Appendix Pain – Ouch!

The appendix has been a source of trouble for a long time. In fact, sometimes it seems to have been placed in our bodies just to create havoc. For many years we have been told that the appendix doesn’t really have a job. Some of us consider it just an extra part. However, this organ, while only about 4 inches in length, can pose a significant danger if ignored. So, does the appendix have a purpose? Is that pain you have been having appendicitis? Can you avoid surgery if it is?

Let’s begin with figuring out what the appendix is. Without getting too technical, this finger-like organ gets its name for being shaped like a worm – it is roughly a 3 1/2 inch pouch of tissue connected to and protrudes from the large intestine. Recently, it has been found to be a helpful part of our immune system, and is believed to store good bacteria. While most people who have had this part removed see no real consequences, some doctors now believe that there is a greater risk of some diseases if you have had an appendectomy.

Location of Your Appendix

When this organ is healthy, no one pays it much attention. However, one little infection of the appendix and people suddenly take notice. As the infection builds, the appendix will become inflamed and the pain will become severe. If not taken care of, the offending organ may burst, causing a whole assortment of problems and possibly even death.

Appendicitis symptoms normally begin with a really bad stomach ache. For most people the whole abdomen area will hurt, often times accompanied with nausea. A fever is also a common complaint. Some people experience a fairly mild fever, while others find their fever is very high. Blood tests that are done during this time will usually find high white blood cells. Unfortunately, these symptoms can be true of many other infections and often cause difficulty when trying to diagnose this sickness.

As the appendix becomes worse, some new issues can present themselves. One of the most significant issues would be rebound pain. During the course of this illness, the pain that was once all around the stomach area, will usually move to the lower, right side of the abdomen. A patient will usually notice that this pain intensifies considerably when someone releases pressure on that side. In other words, when the doctor presses on their side, there may not be horrible pain, however, when he lets go, the pain is unbearable.

Appendix Surgery – Before and After

Trips to the ER with any kind of abdominal issues will normally begin with a complete healthy history. After that, patients can expect to be poked and prodded as the doctor checks all their physical symptoms. Blood and urine tests are usually standard also. Often times, doctors may use tests such as ultrasounds or CT scans, however, these do not always clearly show the appendix, and may miss the problem completely.

Doctors often choose to treat the symptoms differently. If all the symptoms are present and rebound pain is obvious, the decision is often made to go immediately to surgery. The risk of a  ruptured appendix is far too great a concern making most doctors act cautiously. However, if the symptoms leave room for question, many healthcare professionals choose to have a patient remain in their care for observation. During this time, the doctor may give a course of IV antibiotics. Occasionally, if caught early enough or if the infection is not severe, antibiotics can knock out the infection in the appendix and help to avoid surgery for a time.
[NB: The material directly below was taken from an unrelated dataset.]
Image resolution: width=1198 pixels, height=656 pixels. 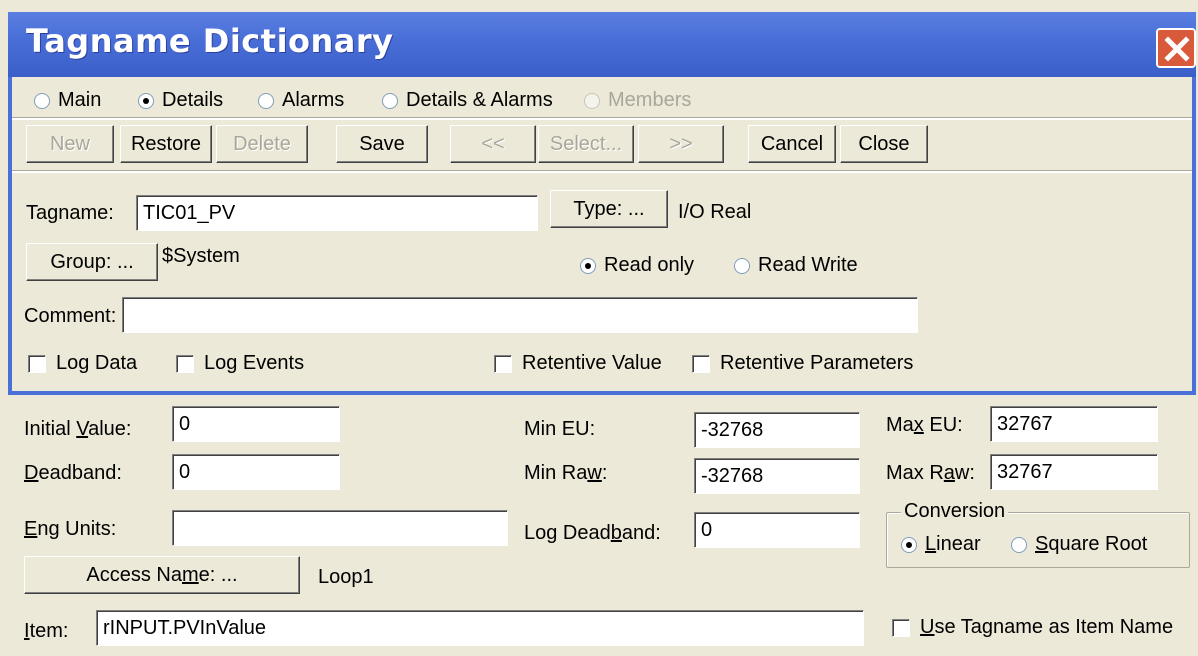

In reality, most patients whose appendix start giving them trouble end up in the operating room. While surgery is never fun, if the condition is caught in time, an appendectomy is a relatively minor surgery. In this day and time, it is normally a laparoscopic procedure followed most of the time by a one to two night stay in the hospital.
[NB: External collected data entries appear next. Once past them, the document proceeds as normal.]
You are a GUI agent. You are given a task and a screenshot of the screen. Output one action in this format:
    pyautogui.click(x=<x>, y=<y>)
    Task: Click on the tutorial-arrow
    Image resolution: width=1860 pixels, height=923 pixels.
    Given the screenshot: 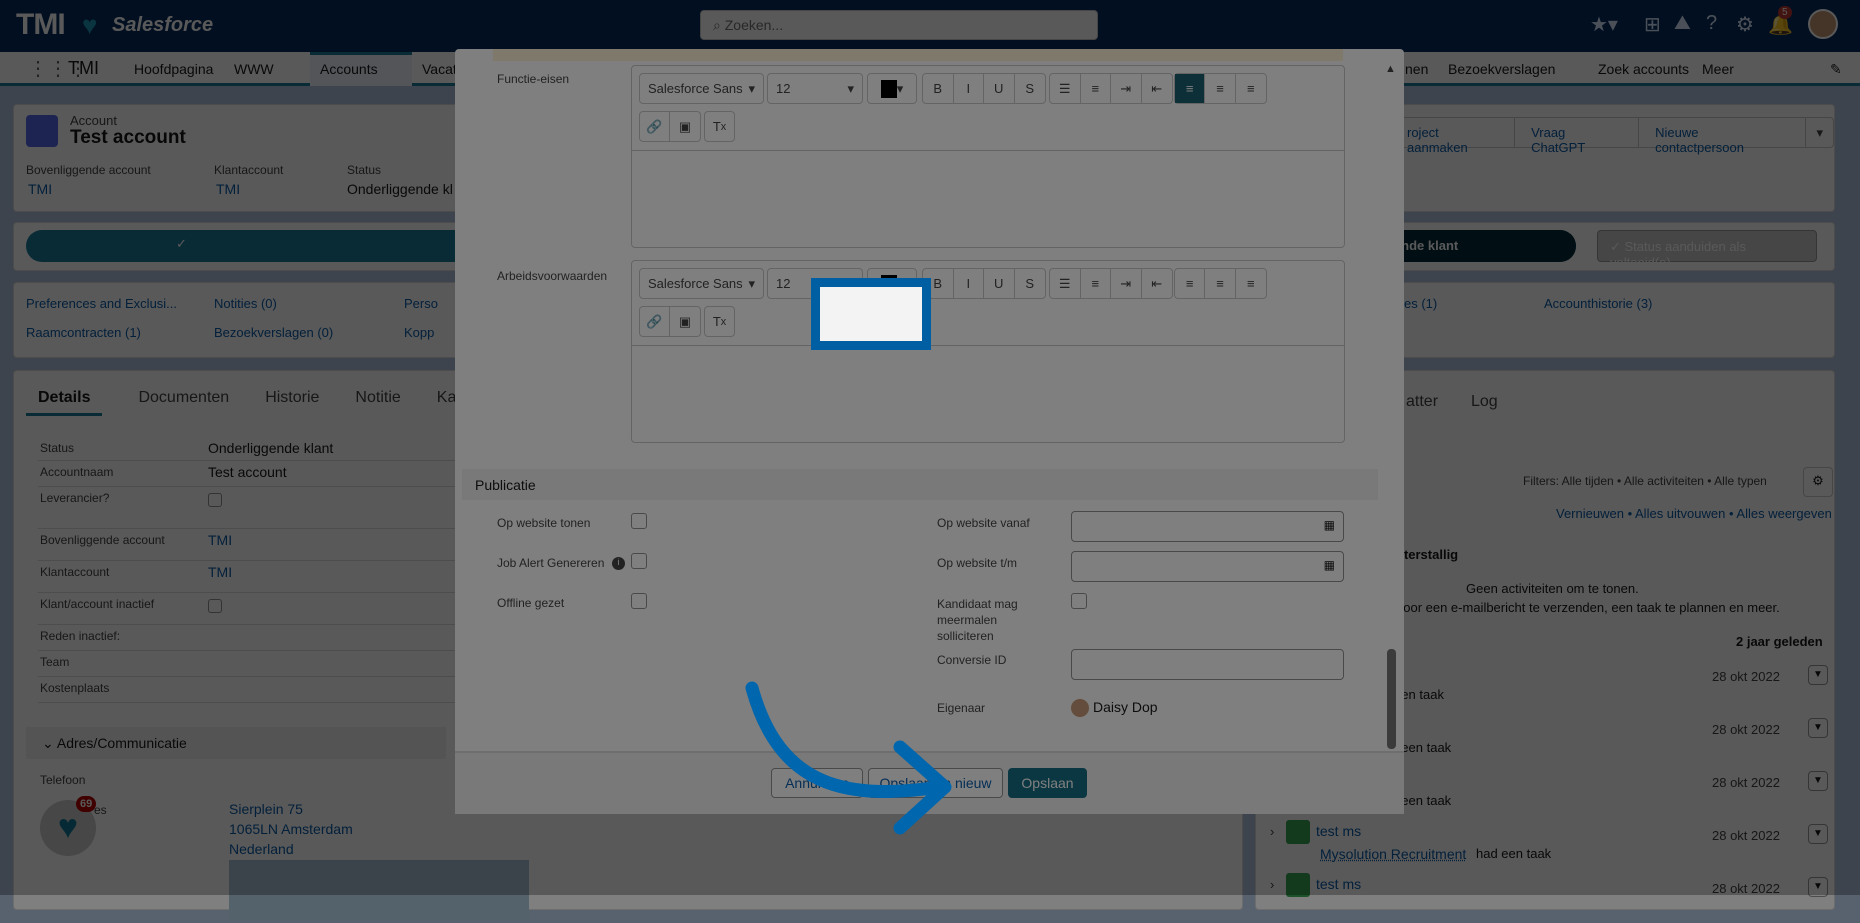 What is the action you would take?
    pyautogui.click(x=848, y=758)
    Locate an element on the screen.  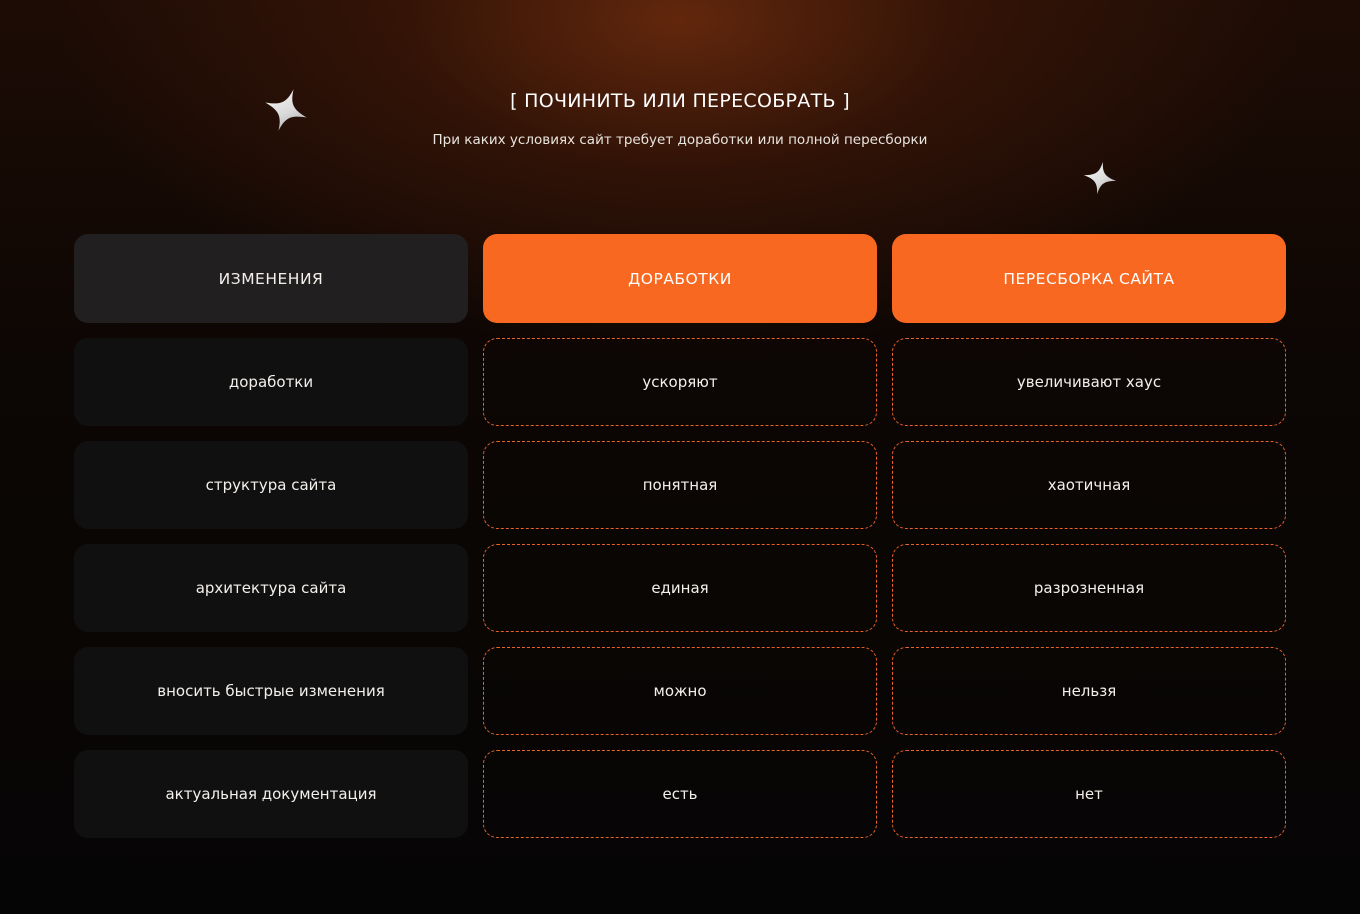
rebuild-value: хаотичная is located at coordinates (1089, 485).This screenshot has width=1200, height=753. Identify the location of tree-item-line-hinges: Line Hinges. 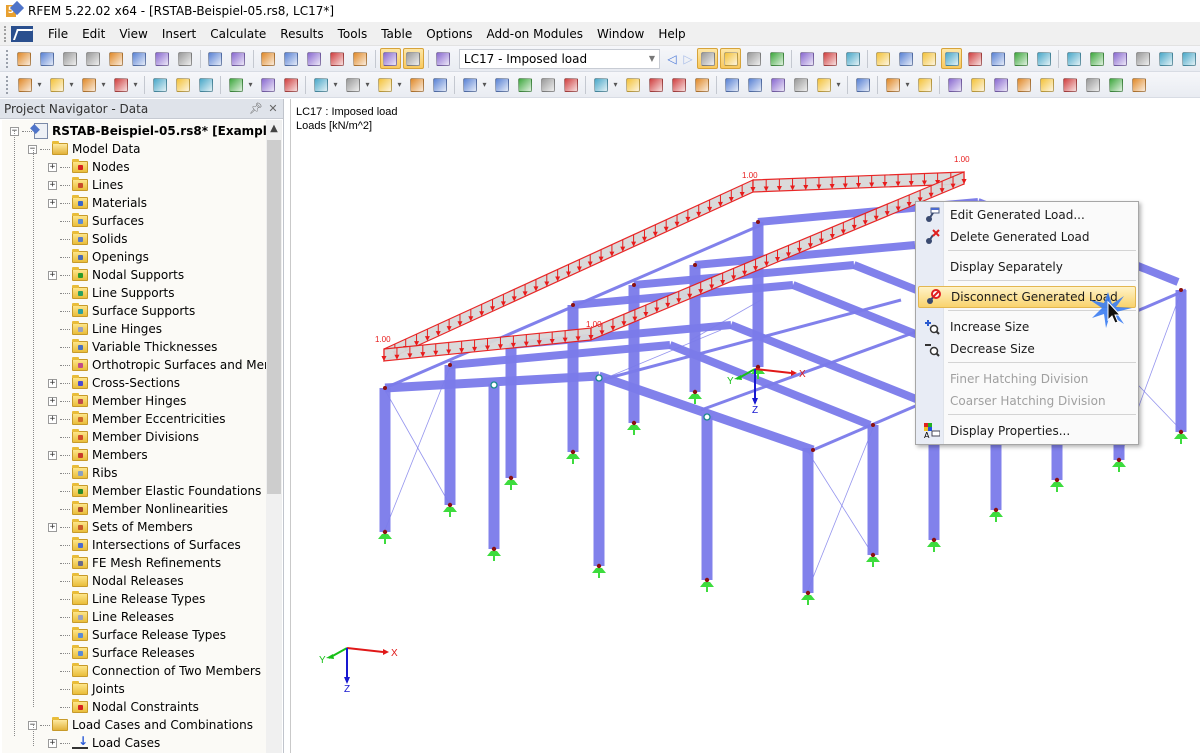
(105, 329).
If you have symptoms of appendicitis, it is important to get to a doctor immediately. Treatment for appendicitis is almost always surgery, however, with today’s medical wisdom, it is normally an easier surgery to heal from. Waiting to see a doctor can cause severe complications. If, after you have had these symptoms, the pain seems to ease for a time or moves all over the abdomen again, or if your fever spikes very high, it is important to get help immediately.